++++ Raw data ++++
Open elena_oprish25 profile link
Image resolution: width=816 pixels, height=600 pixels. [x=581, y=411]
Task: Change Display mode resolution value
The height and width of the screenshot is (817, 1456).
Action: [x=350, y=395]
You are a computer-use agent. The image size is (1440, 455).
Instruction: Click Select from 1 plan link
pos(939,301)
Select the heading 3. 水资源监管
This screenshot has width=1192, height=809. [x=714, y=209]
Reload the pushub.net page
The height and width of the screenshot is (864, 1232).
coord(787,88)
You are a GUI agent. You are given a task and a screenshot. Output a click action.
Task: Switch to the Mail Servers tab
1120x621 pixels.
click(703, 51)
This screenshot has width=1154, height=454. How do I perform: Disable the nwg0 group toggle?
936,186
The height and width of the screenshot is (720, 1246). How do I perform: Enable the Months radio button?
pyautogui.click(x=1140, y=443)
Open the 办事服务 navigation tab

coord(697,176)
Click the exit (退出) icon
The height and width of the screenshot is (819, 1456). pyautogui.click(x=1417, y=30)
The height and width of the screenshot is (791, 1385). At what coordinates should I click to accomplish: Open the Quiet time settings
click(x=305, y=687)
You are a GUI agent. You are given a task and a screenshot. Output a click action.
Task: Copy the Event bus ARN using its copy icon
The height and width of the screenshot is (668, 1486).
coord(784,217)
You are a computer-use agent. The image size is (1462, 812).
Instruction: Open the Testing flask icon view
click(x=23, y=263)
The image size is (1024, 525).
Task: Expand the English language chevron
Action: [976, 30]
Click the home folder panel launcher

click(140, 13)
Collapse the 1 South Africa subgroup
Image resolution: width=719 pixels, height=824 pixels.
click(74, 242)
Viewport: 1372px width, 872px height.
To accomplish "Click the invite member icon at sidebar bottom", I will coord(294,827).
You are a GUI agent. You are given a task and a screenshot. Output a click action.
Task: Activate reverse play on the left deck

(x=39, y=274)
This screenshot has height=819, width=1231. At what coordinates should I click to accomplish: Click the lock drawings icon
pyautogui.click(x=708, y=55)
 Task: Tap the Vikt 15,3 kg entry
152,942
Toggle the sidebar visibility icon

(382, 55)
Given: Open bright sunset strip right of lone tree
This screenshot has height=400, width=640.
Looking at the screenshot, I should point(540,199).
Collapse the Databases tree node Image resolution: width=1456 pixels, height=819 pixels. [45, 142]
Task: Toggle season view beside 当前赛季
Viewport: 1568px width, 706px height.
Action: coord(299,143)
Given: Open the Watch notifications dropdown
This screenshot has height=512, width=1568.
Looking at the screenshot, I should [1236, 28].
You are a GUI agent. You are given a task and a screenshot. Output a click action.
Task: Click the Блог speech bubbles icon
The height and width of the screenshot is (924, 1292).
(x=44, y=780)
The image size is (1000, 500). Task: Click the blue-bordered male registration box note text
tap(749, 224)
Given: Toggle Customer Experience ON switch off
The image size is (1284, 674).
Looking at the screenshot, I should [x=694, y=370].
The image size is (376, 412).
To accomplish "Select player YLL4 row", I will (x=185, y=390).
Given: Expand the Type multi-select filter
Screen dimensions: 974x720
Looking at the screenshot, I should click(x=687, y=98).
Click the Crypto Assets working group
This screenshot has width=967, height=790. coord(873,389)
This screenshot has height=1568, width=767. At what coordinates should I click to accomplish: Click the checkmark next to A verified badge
++++
Requirements
Copy the listing from the line containing "Given: Toggle Customer" through the end of the listing, replacing "checkmark" with "tick mark" and leaving everything else as it is.

Output of the exercise
Given: Toggle Customer Experience ON switch off
The image size is (1284, 674).
Looking at the screenshot, I should [x=694, y=370].
The image size is (376, 412).
To accomplish "Select player YLL4 row", I will (x=185, y=390).
Given: Expand the Type multi-select filter
Screen dimensions: 974x720
Looking at the screenshot, I should click(x=687, y=98).
Click the Crypto Assets working group
This screenshot has width=967, height=790. coord(873,389)
This screenshot has height=1568, width=767. At what coordinates should I click to accomplish: Click the tick mark next to A verified badge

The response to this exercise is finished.